Seit Mitte der 70er Jahre steht das Gebäude leer und wurde dem Verfall preisgegeben. Bereits 1979 kam es zum Abbruch des Anbaus im Süden und der provisorischen Aufmauerung des südlichen Erdgeschosses in diesem Bereich. Doch noch Ende der 80er Jahre war der Bau in einem relativ guten Zustand. Mehrfach wurde Antrag auf Abbruch des Gebäudes gestellt und negativ beschieden. Durch die jahrzehntelange Einstellung des Bauunterhaltes und absichtliche Vernachlässigung kam es jedoch zu gravierenden Schäden an der Bausubstanz – im Wesentlichen begrenzt auf die Bereiche der undichten Dacheindeckung- und 1999 schließlich zum Teileinsturz des Südgiebels. Erstaunlich ist der ansonsten hervorragende Zustand der gotischen Bausubstanz, mit erhaltenem erbauungszeitlichem Fachwerk bis ins Erdgeschoss.

Im Jahr 2003 konnte eine private Investorin gefunden werden, die sich beispielhaft für den Erhalt des Gebäudes engagierte. Die Sanierung erfolgte in nur 12 Monaten von Oktober 2003 bis September 2004.

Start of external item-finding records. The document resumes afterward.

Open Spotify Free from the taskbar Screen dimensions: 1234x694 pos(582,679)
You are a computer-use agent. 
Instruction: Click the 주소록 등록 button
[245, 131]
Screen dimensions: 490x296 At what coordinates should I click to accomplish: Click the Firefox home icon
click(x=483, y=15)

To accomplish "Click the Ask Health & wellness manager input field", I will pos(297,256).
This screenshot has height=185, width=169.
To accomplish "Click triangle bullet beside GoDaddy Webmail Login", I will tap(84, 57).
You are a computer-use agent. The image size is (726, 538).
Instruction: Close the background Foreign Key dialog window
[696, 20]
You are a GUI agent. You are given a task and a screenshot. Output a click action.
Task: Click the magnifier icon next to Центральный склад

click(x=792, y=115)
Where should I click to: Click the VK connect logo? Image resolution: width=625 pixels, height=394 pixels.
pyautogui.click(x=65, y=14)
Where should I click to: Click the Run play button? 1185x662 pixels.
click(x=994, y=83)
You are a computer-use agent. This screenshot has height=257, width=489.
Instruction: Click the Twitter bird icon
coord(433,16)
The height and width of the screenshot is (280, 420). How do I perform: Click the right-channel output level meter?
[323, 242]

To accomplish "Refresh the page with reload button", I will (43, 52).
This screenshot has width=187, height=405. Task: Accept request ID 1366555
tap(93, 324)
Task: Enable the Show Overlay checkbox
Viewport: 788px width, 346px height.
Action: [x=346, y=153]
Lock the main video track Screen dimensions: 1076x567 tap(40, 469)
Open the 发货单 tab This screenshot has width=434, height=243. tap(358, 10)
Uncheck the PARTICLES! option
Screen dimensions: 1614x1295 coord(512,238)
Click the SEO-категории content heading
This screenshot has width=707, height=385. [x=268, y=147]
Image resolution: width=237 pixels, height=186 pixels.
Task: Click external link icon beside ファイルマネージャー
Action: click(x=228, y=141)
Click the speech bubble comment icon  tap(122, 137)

Das Baugefüge wurde durch handwerkliche Reparatur statisch instandgesetzt und die Außen- und Innenwände zur Verbesserung der Gründung nachträglich unterfangen. Unter weitgehendem Erhalt der überlieferten Grundrissstruktur entstanden zwei Mietwohnungen, die über einen gemeinsamen Hausflur erschlossen werden. Die obergeschossige Wohnung ist als Maisonette mit raumhaltig ausgebautem Dachgeschoss ausgebildet.

Sämtliche haustechnischen Installationen wurden erneuert. Durch innenseitige Vormauerungen entlang der Außenwände in Verbindung mit der Installation einer Hüllflächentemperierung konnte eine erhebliche Verbesserung der Wärmedämmung und der bauphysikalischen Eigenschaften erzielt werden. Die Errichtung eines Balkons und die Verlängerung des Daches im Süden ermöglichten die sichtige Präsentation des gotischen Fachwerkes bei gleichzeitigem Schutz der erbauungszeitlichen Bausubstanz vor künftigen Witterungseinflüssen. Die Gestaltung der Balkone orientiert sich an historischen Beispielen in der Umgebung.